À cela, le professeur Gordon ajoute que jusqu’à récemment, la tradition bouddhiste était à la tête de la tradition occidentale. Selon lui, non seulement elle comporte des éléments traditionnellement forts, mais elle a également su prévoir des concepts suggérés plus tard par les philosophes occidentaux. Également, une comparaison importante, selon lui, entre philosophie occidentale et orientale est en ce qui a trait au travail désavantagé. Ce fut le cas de Kant, qui produisait sa pensée dans un cadre restreint et limité. Selon Docteur Gordon, les réalisations du bouddhisme sont peut-être plus grandes encore, ayant été produites dans un cadre rigoureusement circonscrit par des règles, comme l’écriture en prose de leurs textes.
Finalement, le professeur Reid apporte des idées quelque peu différentes de celles de ses collègues. Il accentue d’abord le fait que la question réfère à des philosophies autres qu’occidentales. Le problème selon lui est que ce qui est défini comme étant universel ne laisse pas de place à d’autres pratiques. Si la philosophie occidentale est étudiée comme étant substantielle, elle devient l’unique référent à la substance de toute chose. Le professeur Reid met donc de l’avant que pour ne pas limiter la philosophie à sa pratique occidentale, il faut la percevoir comme un attribut de cette substance et non la substance elle-même. De cette façon, son universalité n’empiète pas sur celle des autres.
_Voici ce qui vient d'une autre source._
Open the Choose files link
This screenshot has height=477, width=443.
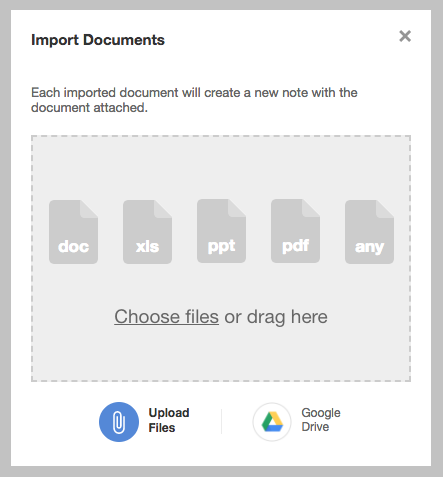[166, 317]
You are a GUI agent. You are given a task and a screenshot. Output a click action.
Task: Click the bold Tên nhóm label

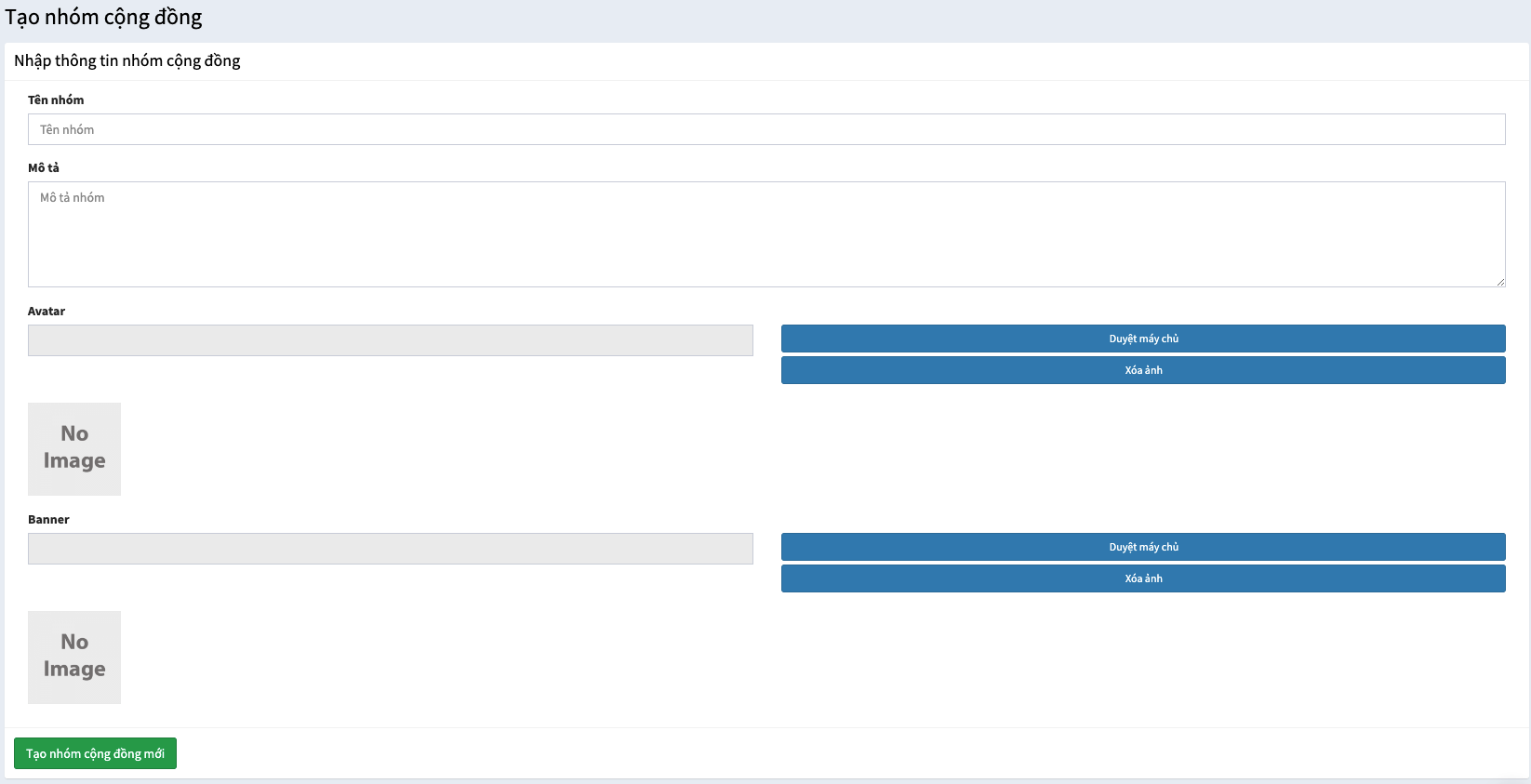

Au niveau de l’accessibilité à la philosophie occidentale, Docteur Reid soutient qu’elle se pratique dans un cadre universitaire. À la question de savoir comment la rendre plus accessible, il répond qu’« il faut reconnaître que la philosophie, pour le meilleur et pour le pire, se passe à l’université. Donc une chose qu’on peut faire est de supporter la philosophie au sein des universités. […] Une chose qu’on peut tous faire est de s’assurer d’être les porte-paroles de la philosophie. » De cette façon, le mépris qui est adressé à la pratique ainsi que la pression qu’elle subit par les autres disciplines seront amoindris et elle en deviendra plus attrayante à l’étude.
La philosophie occidentale possède des caractéristiques positives, utilisables par tout le monde. Son caractère académique limite par contre sa pratique en tant que sujet d’étude. La tradition orientale offre là une alternative par son accessibilité. Pour faire en sorte qu’elle soit plus accessible à tous, il en revient aux universitaires de se faire les porte-paroles de la philosophie. La question première, à savoir si elle est universelle, est difficile à résoudre de façon claire et définie. Elle comporte des éléments comme « l’universalité » ainsi que le déterminant « la », qui doivent être compris avant de pouvoir être mis ensemble dans une réponse générale. Tout de même, les conférenciers s’entendent pour lui accorder des aspects universels, mais sans limiter la portée de la philosophie orientale.